This repository houses the exploratory work that we are doing to evaluate the role of proteomics and phosphoproteomics in measuring patient diversity in Acute Myeloid Leukemia, both in the patient outcome and the response of patient samples to ex vivo drugs.
This repository contains scripts that pull data from a Synapse repository to carry out the various analysis steps needed. You will need to acquire a synapse username to access synapse, and become a certified user to add data, but after that you will be set with future projects. You will then need to navigate to the PNNL/OHSU Synapse page to request access.
This repository is only the basic structure of the tools needed, not the end-to-end analysis. Here are the steps you'll need to use this:
- Read up on the tools. GitHub requires some basic protocols such as pull requests and commits, you should try to get a basic understanding. I found this tutorial that can serve as a starting point. Synapse also has a bit of learning curve. To understand what Synapse is1 and isn't, check out this document.
- Get RStudio. Basic R is essential, but RStudio will make your life a lot easier, I promise!
- Install the synapse python client, create a
.synapseConfig
file in your home directory. - Clone this repository - it has all that you will need to contribute and run this analysis.
Here we descirbe the processing of the BeatAML Data
This repository contains the code for the normalization and processing.
This is derived from the P3 proteomics workflow and can be found in the proteomics folder. It contains the scripts required to process and normalize the data. It also contains the study design files that are required to do the processing.
Once the data is processed from DMS it is uploaded to Synapse in the Proteomics and Quality Control folder.

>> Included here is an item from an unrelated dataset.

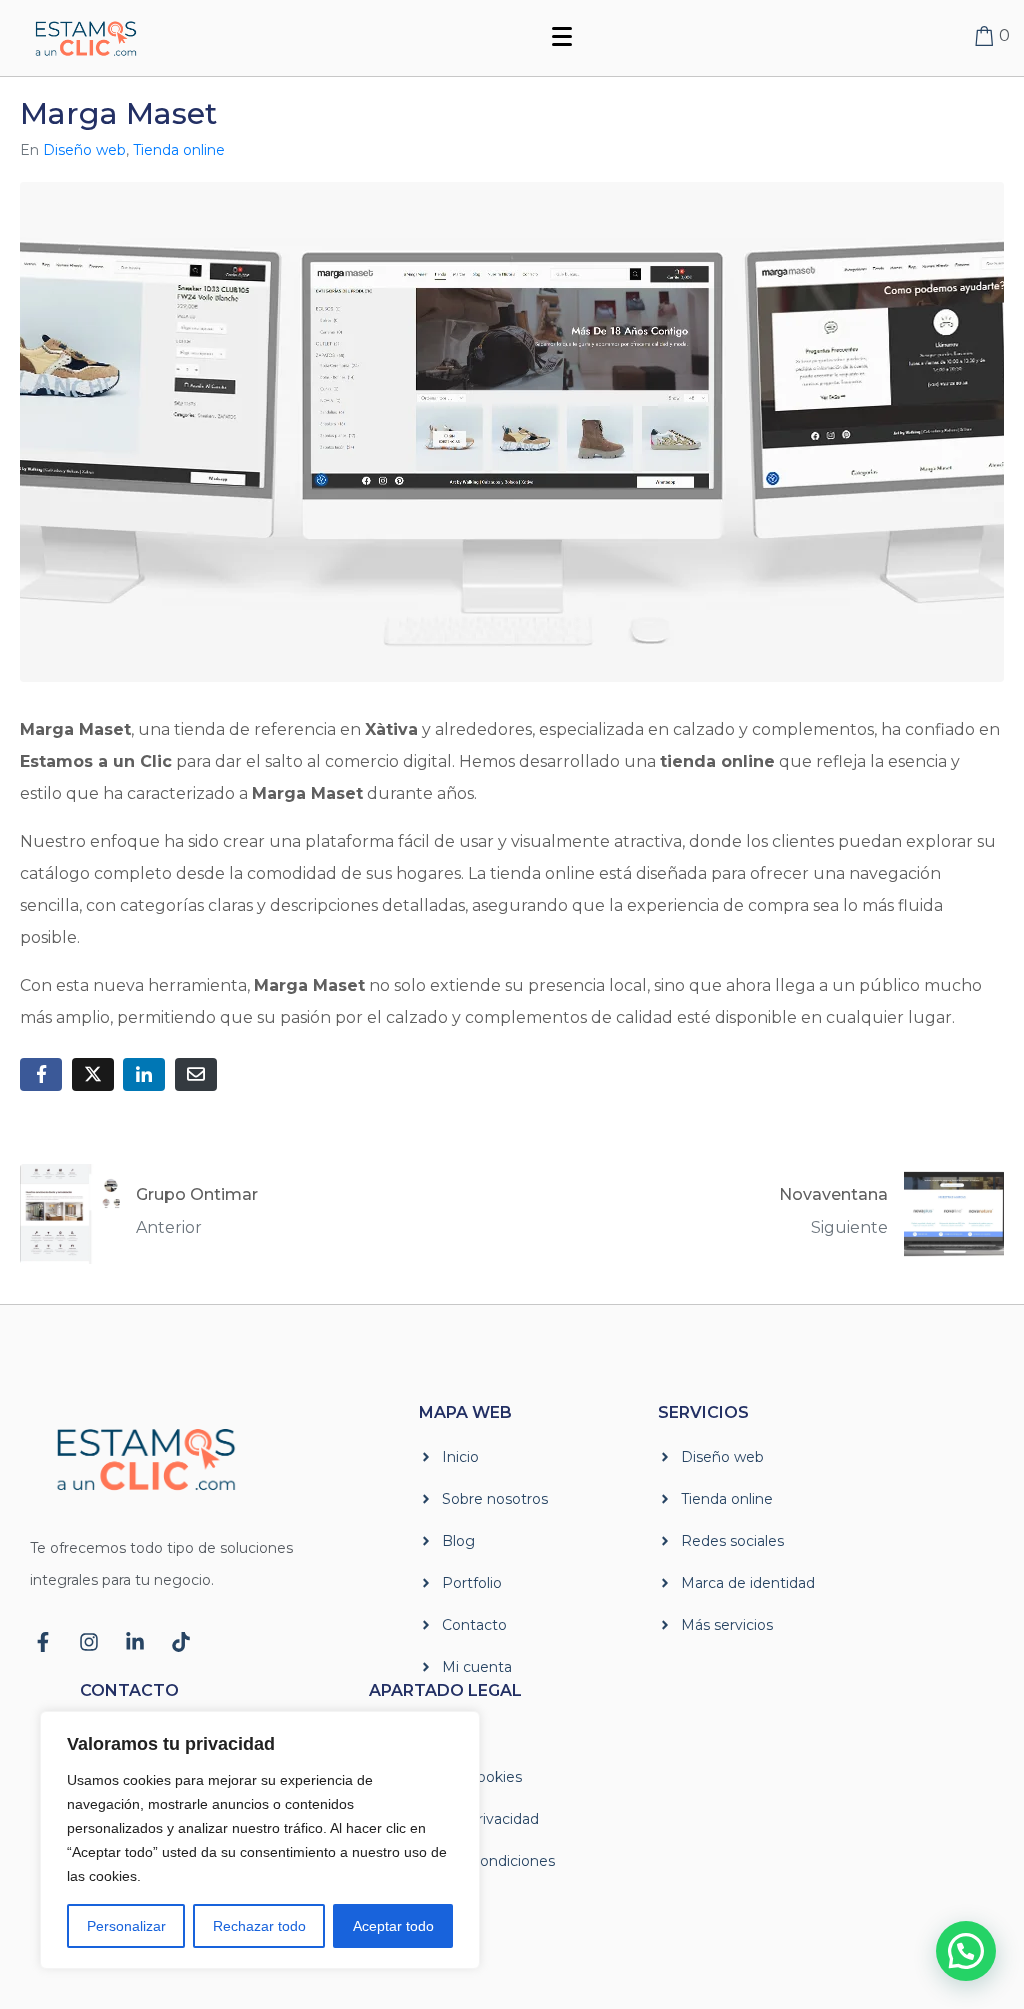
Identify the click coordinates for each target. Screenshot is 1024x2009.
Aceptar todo (393, 1926)
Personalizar (126, 1926)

The files are all stored in Synapse so that they can be downloaded and shared.
Description | Link |
---|---|
Global proteomics data files | syn25714186 |
Phosphoproteomics data files | syn25714185 |
Metadata file | syn25807733 |
The data was pushed from raw files to long-form tables for facile querying and viewing:
Description | Normalization/filtering | Link |
---|---|---|
Global Proteomics | Uncorrected | syn25808625 |
Global Proteomics | Batch-corrected, no missing batches | syn25808020 |
Global phosphoproteomics | Uncorrected | syn25808685 |
Global phosphoprotoemics | Batch-corrected, no missing batches | syn25808662 |
Global phosphoproteomics | Batch-corrected, at most 4 missing batches | syn26469873 |
Global phosphoproteomics | Batch-corrected, at most 10 missing batches | syn26477193 |
Before batch correction, we filter to eliminate features which contain too much missing data. Originally, we filtered out any features which had at least one batch with ONLY missing data in that batch, ie, "no missing batches". However, this filtering was too strict for our large phosphoproteomics dataset, so we applied two less conservative filters prior to batch correction, as the "no missing batches" filter left us with relatively few phosphosites. Thankfully, since global proteomics dataset has very little missing data, the same issue did not arise.

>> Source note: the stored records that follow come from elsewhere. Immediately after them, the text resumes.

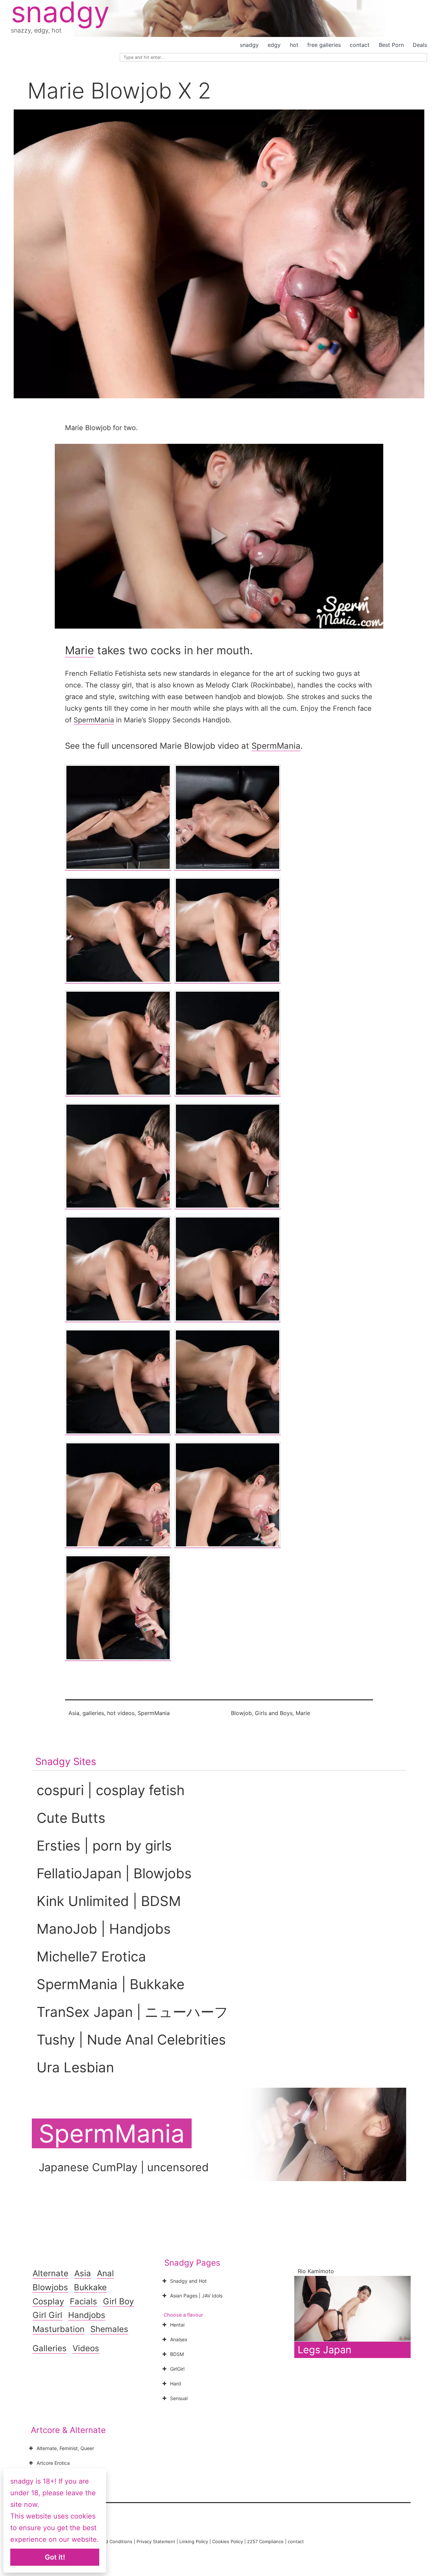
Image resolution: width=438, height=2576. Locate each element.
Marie (79, 650)
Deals (420, 44)
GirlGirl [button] (177, 2369)
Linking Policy (193, 2541)
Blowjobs (50, 2287)
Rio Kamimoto (316, 2271)
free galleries (324, 44)
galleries (93, 1713)
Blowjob (241, 1713)
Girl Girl (47, 2315)
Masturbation (59, 2329)
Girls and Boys (274, 1713)
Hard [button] (175, 2383)
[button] (219, 536)
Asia (73, 1713)
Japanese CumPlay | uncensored (124, 2167)
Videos (86, 2348)
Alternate (50, 2273)
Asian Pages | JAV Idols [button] (196, 2295)
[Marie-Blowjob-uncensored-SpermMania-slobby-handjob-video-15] (228, 1495)
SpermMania (94, 720)
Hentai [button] (177, 2325)
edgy (274, 44)
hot (294, 44)
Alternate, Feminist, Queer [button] (65, 2448)
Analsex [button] (179, 2339)
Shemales (109, 2329)
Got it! (55, 2557)
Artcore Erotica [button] (53, 2463)
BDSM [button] (177, 2354)
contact (360, 44)
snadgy (249, 44)
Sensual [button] (179, 2398)
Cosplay (48, 2301)
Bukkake (90, 2287)
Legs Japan (324, 2350)
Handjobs (86, 2315)
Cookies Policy (227, 2541)
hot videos (120, 1713)
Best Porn (391, 44)
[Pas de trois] (118, 817)
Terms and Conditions (109, 2541)
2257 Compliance (265, 2541)
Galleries (50, 2348)
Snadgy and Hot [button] (188, 2281)
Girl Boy (118, 2301)
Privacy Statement (156, 2541)
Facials (83, 2301)
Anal (105, 2273)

These data are also uploaded to Synapse, and then parsed.
Description | Link |
---|---|
Waves 1to4 WES Data | syn2648827 |
Waves 1to4 RNASeq Data | syn26545877 |
Drug response data | syn25813252 |
These tables were pulled from spreadsheets that are currently also stored on Synapse in this folder. Clinical data is still being updated, but is currently stored in an excel spreadsheet.
This section aspirationally aims to serve as the outline for the manuscript we are building. This is pretty rough so as things merge together or overlap we can consider restructuring the repository to reflect the latest state of the manuscript.

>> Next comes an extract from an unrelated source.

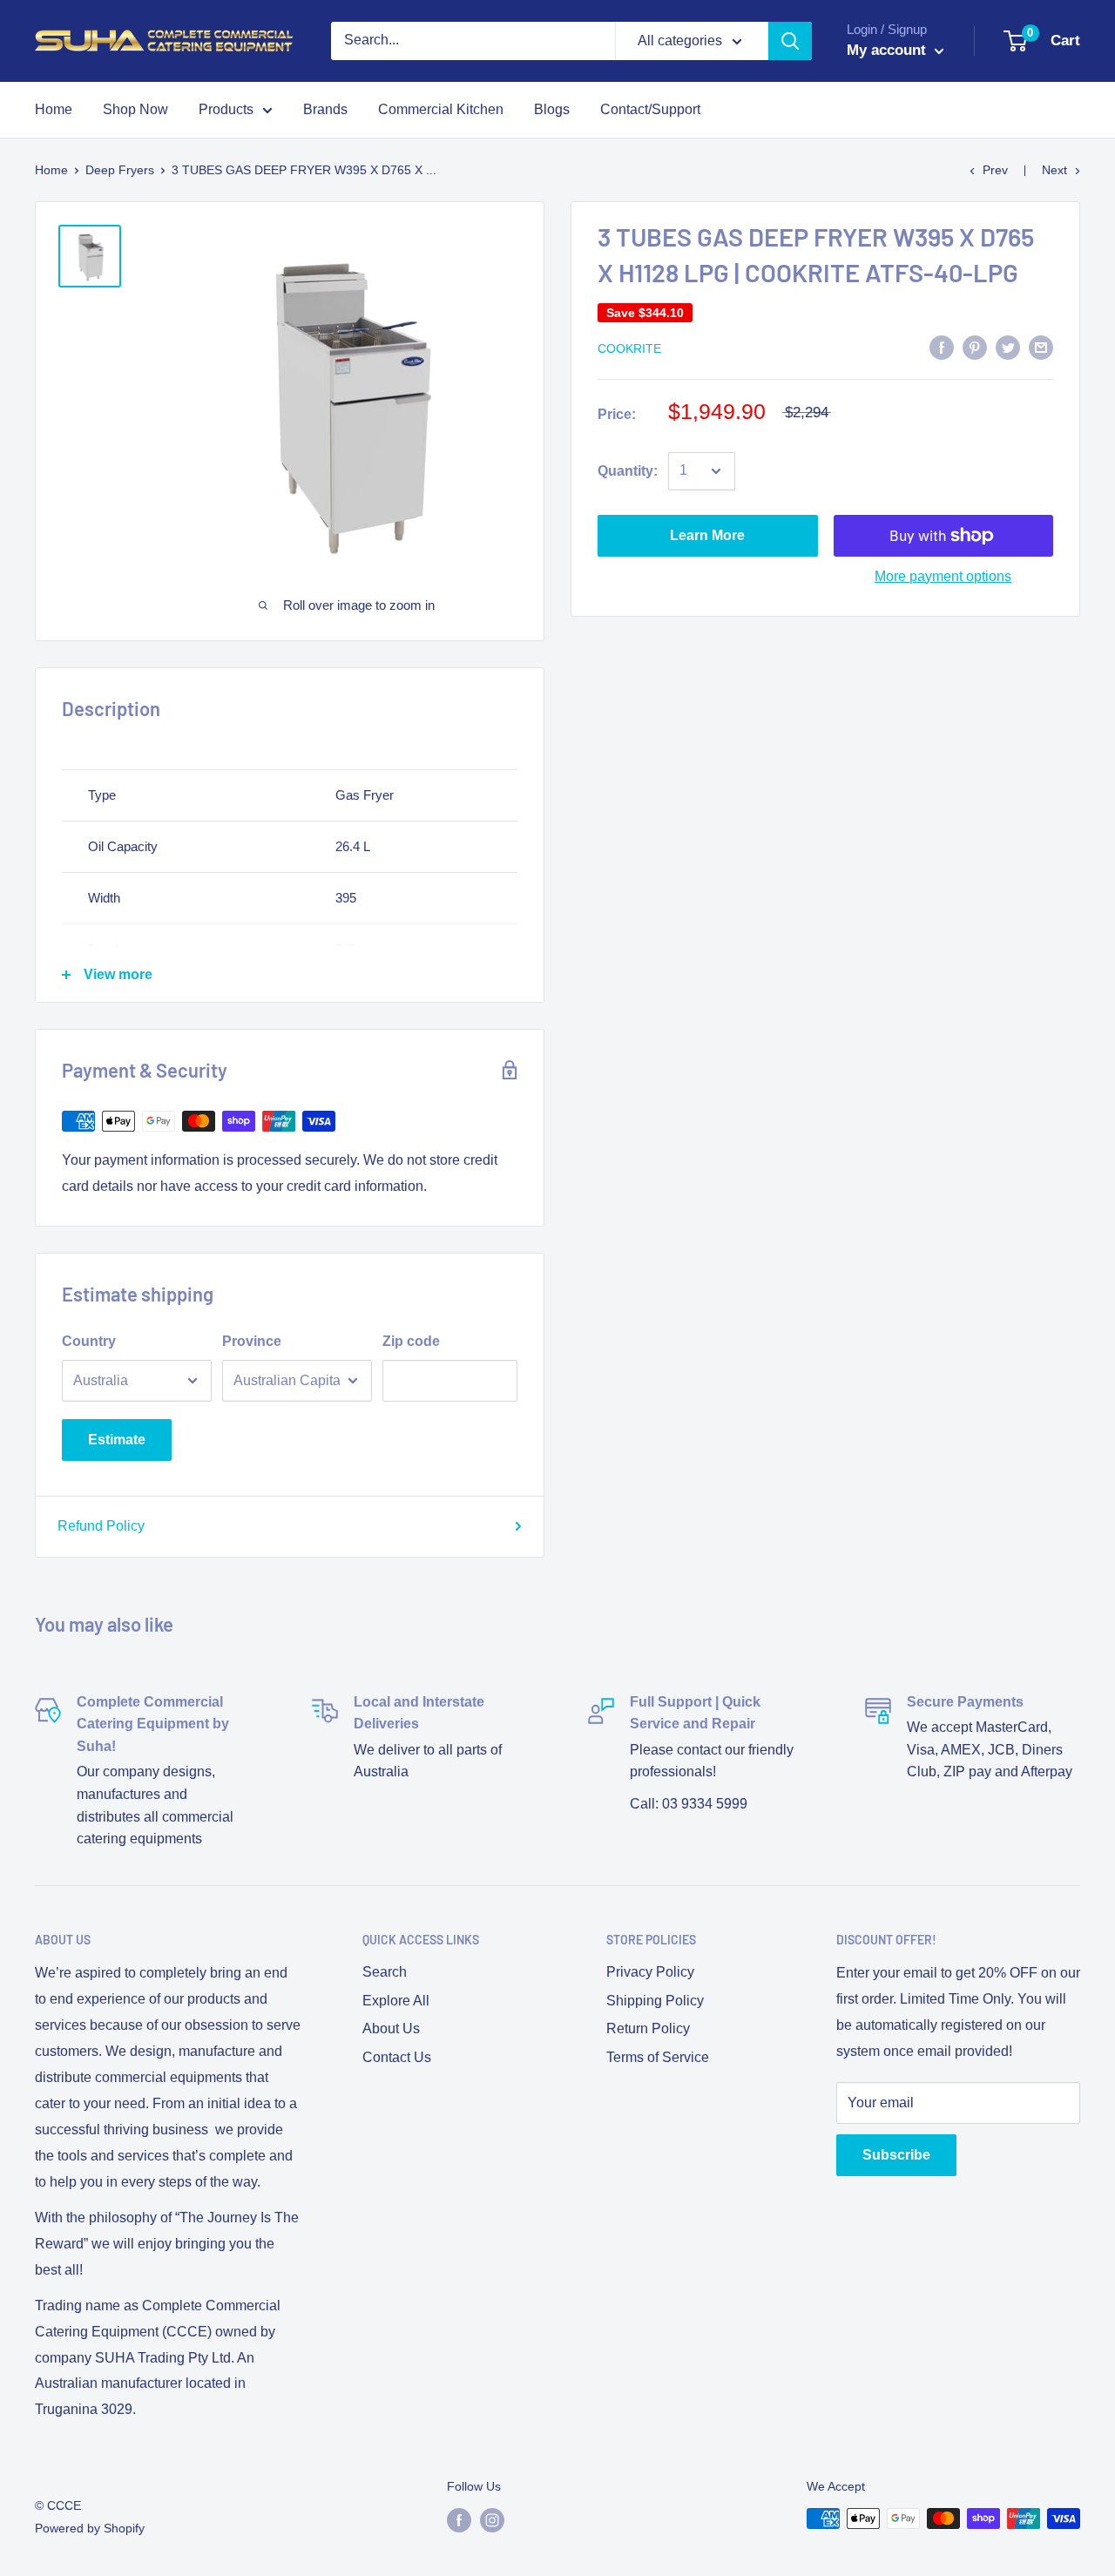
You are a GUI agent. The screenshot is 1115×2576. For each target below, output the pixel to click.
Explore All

The first figure of the manuscript will require visualizing the Beat AML cohort and the data we have. To date this analysis requires, the following, each of which should produce either data for future analysis or figure panels for figure 1. The code should be deposited in the cohort_summary/ directory.
We are looking into circos plotting to summarize the data types, this will enable us to see how much data there are for each patient.
This will take a multi-omics approach to clustering all samples. This clusters and metagenes will be stored on synapse for future anlaysis.
Now that we have the patient assignments we can ask if there are survival differences between patients of each cluster, if there are genetic mutation differences, or if there are other clinical properties that vary.
Last we need to investigate the 'metagenes' that define the clusters and determine if there is functional enrichment, or any phospho networks that are active or depleted.
Figure 2 will compare the genetic mutation data to the other data types. This code will go into the mutational_analysis directory. This analysis focuses on the transcriptomic and proteomic differences between patients with various mutational combinations.
Figure 3 will focus on the immune infiltration of various tumors using the BayesDeBulk analysis within the Decomprolute framework.
Lastly we will spend Figures 4 and 5 investigating the drug profiles that are unique to this dataset.
What can we learn from the regression? Are there gene sets of interest?
Should we do differential expression as well?
This section is reserved for the manuscript figures, as we work on the analysis.